I don’t always know what I’m going to say until I’ve said it (typed it, really, since I’m much better with the written word than I am the spoken). Because I often care less about what I say and more about how I feel after I’ve said it, it’s difficult for me to always define a topic to fit what eventually takes form on the screen while I’m updating the site. For that reason, I’ve decided to create a new topic, Ramblings, to be used for my personal synaptic spills which don’t fit neatly into other topics — or which really have nothing to do with anything except my emotional or psychological state.
Although I almost always remember the exact words of a conversation or of some portion of my mind which spills out onto a page (whether real or virtual), I more clearly remember how I feel afterward, hence the importance (to me, at least), of having put something in writing.
Since I am an incredibly emotional being, not to mention my staggering intellect (not to be mistaken with my enormous ego, right?), my Ramblings will encompass a great many aspects of my true self, although I do not possess a clear representation of what that means at present.
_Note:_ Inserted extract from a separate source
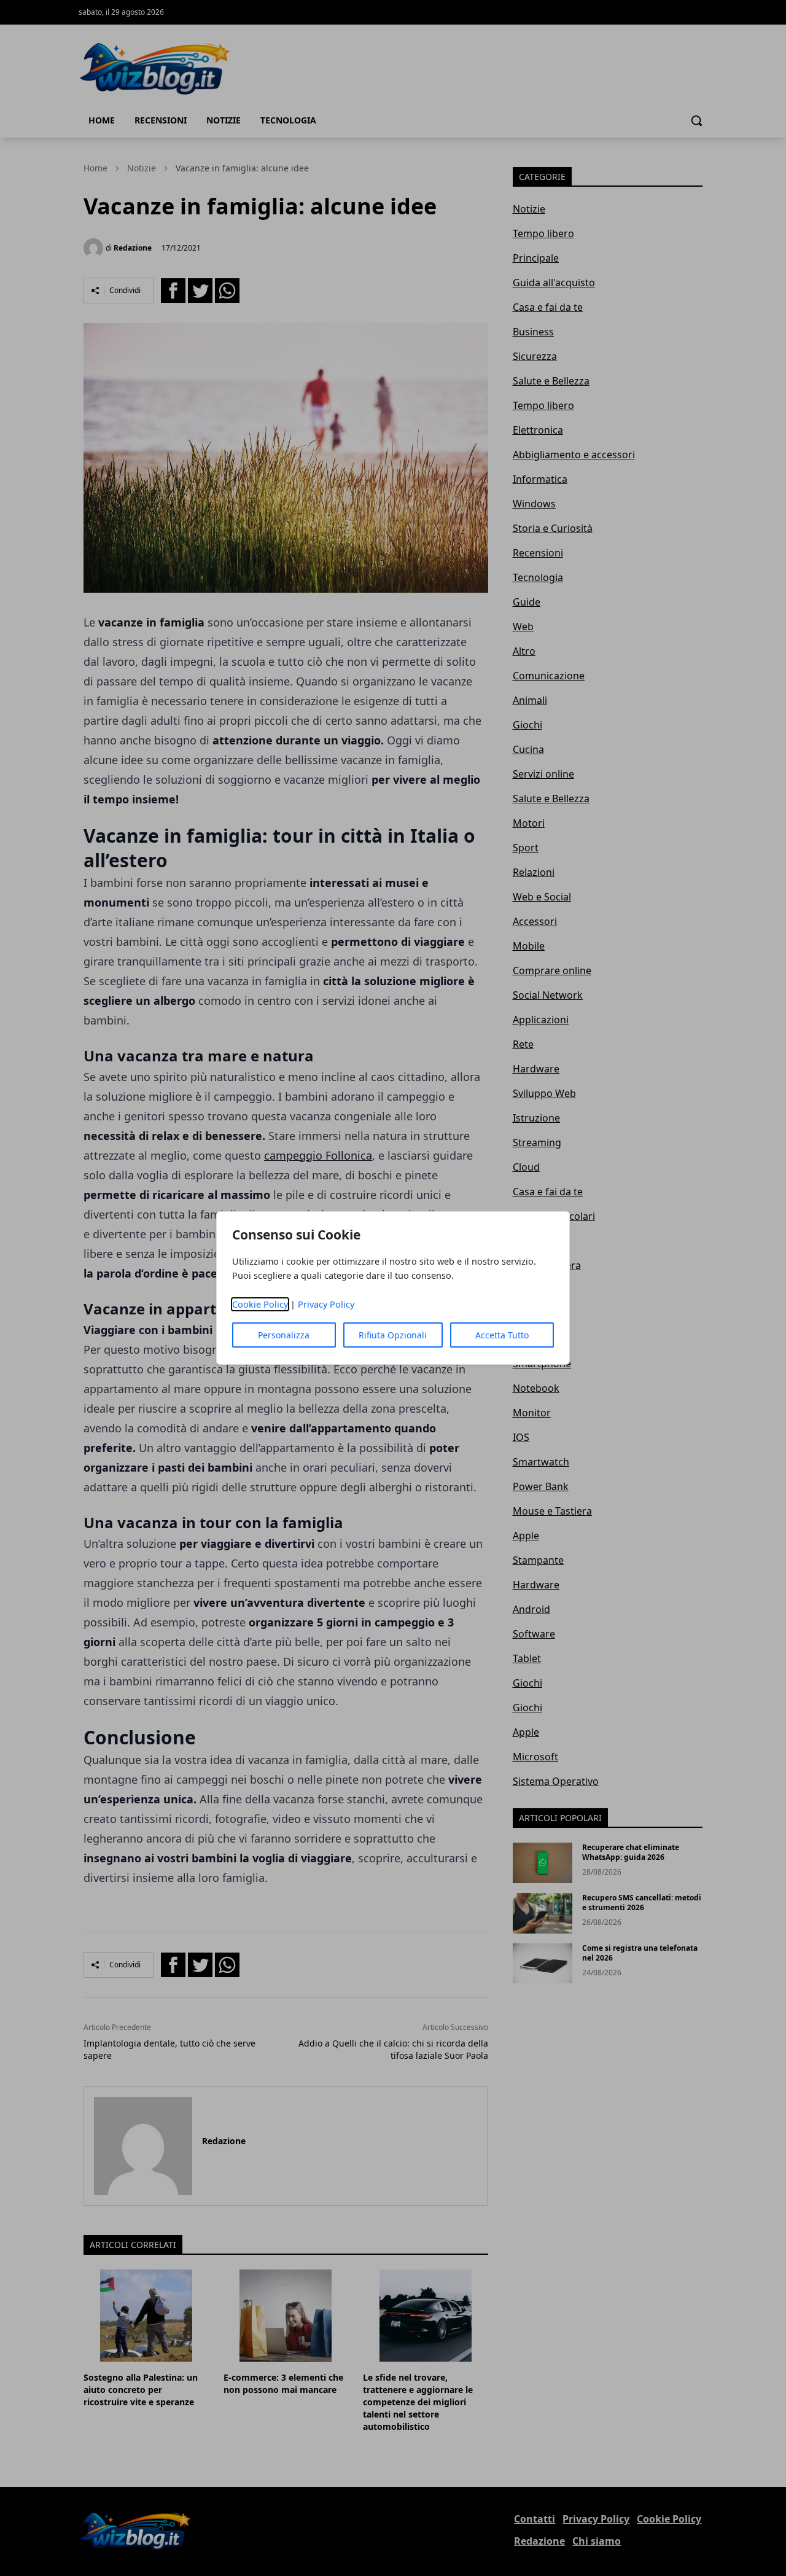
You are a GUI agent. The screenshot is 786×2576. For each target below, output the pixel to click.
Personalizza (283, 1335)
I simply realized that this site now provides me with an outlet which heretofore had not been available to me.
Since I find the release and comfort of communicating the things that are going on in my head (regardless of whether there is a recipient of that communication or not), I believe this “pseudo-blog-like-but-not-quite-the-same-thing” section of my site will be an excellent exercise for me.
I will promise you that this new section will not be an attempt to drag you through the drudgery of my day-to-day existence. That would be entirely “yawn.”
I cannot promise, however, that it will not be a rollercoaster of content. Unlikely to be updated daily, it’s bound to be as describable as the motion of a leaf caught in the wind — sporadic, random, almost definable before chaos once again takes the reins.
When it comes to this new section, simply remember that the only thing predictable about my personality is its unpredictability. As I always say — expect the unexpected.